In [1]:
from ProcessBasic import *

In [75]:
def flatten_directional_traffic_df(df: pd.DataFrame) -> pd.DataFrame:
    """
    將具有 MultiIndex 欄位（方向性交通量）的資料表展平為 long-form。
    自動辨識方向欄位與時間欄位（起、迄）。
    
    Parameters:
        df (pd.DataFrame): 原始的 MultiIndex 欄位資料表
        
    Returns:
        pd.DataFrame: 展平後含方向欄的資料表
    """
    if not isinstance(df.columns, pd.MultiIndex):
        raise ValueError("輸入的欄位不是 MultiIndex 結構")

    # 所有第一層欄位
    all_lv0 = df.columns.get_level_values(0).unique()

    # 自動找出方向欄（排除 起 與 迄）
    direction_cols = [col for col in all_lv0 if col not in ['起', '迄']]

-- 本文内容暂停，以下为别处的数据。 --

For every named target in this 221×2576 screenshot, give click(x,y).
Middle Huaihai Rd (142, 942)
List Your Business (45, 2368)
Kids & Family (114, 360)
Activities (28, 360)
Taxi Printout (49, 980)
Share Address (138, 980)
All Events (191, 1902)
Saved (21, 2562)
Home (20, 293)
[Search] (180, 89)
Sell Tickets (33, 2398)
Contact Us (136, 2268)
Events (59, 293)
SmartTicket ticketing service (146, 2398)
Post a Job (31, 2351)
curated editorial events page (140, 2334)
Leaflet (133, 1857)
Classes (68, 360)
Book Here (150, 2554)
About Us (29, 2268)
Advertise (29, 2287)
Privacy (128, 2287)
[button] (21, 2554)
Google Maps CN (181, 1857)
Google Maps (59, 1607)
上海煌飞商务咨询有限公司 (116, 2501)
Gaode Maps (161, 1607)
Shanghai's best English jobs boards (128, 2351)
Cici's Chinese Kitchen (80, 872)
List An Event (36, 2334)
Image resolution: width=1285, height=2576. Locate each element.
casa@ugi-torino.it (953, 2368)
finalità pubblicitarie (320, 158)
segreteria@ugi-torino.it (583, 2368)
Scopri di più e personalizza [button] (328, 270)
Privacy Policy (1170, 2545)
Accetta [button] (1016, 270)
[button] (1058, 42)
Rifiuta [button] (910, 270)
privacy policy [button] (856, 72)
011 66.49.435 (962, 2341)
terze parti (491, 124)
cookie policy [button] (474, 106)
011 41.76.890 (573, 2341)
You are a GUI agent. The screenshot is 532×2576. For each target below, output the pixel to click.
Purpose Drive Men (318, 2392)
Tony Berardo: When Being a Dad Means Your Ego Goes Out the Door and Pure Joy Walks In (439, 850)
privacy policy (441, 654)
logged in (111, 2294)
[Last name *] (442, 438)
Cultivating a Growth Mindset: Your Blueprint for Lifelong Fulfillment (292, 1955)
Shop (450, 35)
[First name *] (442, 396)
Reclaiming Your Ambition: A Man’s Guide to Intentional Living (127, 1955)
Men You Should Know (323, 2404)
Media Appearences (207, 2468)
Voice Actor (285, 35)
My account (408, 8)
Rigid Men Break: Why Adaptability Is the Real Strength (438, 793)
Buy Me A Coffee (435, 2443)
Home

    # 自動找出「起」、「迄」欄位（不假設第二層）
    col_起 = next(col for col in df.columns if col[0] == '起')
    col_迄 = next(col for col in df.columns if col[0] == '迄')

    df_list = []

    for direction in direction_cols:
        temp = df[direction].copy()
        temp['方向'] = direction
        temp['起'] = df[col_起]
        temp['迄'] = df[col_迄]
        df_list.append(temp)

    df_flat = pd.concat(df_list, ignore_index=True)

    # 欄位排序
    ordered_cols = ['方向', '起', '迄'] + [col for col in df_flat.columns if col not in ['方向', '起', '迄']]
    return df_flat[ordered_cols]

def primily_organized(filelist):
    '''讀取交通量檔案檔案清單，並整合成美5分鐘一筆的表格'''
    outputdf = []
    for file in filelist:
        surveynumber = os.path.basename(file).split(".")[0] #讀取檔名進行命名(因xlsx內中並沒有可以協助判斷的部分)
        surveyplace = os.path.basename(file).split(".")[1]

        sheetnamelist = ['平日','假日']
        for sheetname in sheetnamelist:
            df = pd.read_excel(file, header=[0,1], sheet_name=sheetname)
            df.rename(columns = {'Unnamed: 0_level_0':'起'}, inplace=True)
            df.rename(columns = {'Unnamed: 1_level_0':'迄'}, inplace=True)

            # 直接從第二層尋找欄位名稱為 1.8 的位置，在此之前才是調查表格
            drop_from = next(i for i, col in enumerate(df.columns) if col[1] == 1.8)
            df = df.iloc[:, :drop_from] # 使用 iloc 保留 drop_from 之前的所有欄位

            df_flat = flatten_directional_traffic_df(df)
            df_flat['原始資料'] = get_filename_withoutprojectname(file)
            df_flat['調查計畫書點位編號'] = surveynumber
            df_flat['調查路段'] = surveyplace
            df_flat['快慢車道'] = df_flat['方向'].apply(lambda x: '慢車道' if '慢車道' in x else '快車道')
            df_flat['方向'] = df_flat['方向'].str.split('-').str[0]
            df_flat['平假日'] = sheetname
            for column in ['平假日', '方向', '快慢車道', '調查路段', '調查計畫書點位編號']:
                df_flat = move_column(df = df_flat, column_name = column, insert_index=0)
            
            outputdf.append(df_flat)
    
    output = pd.concat(outputdf)

    return output

def getPCU(df):
    PCE = {'聯結車':3.0, 
        '大貨車':1.8,
        '大客車':1.8,
        '小型車':1.0,
        '機車':0.42,
        '自行車':0.42}

    df['Volume'] = df[['聯結車', '大貨車', '大客車(客運)', '遊覽車', '小型車', '機車']].sum(axis=1)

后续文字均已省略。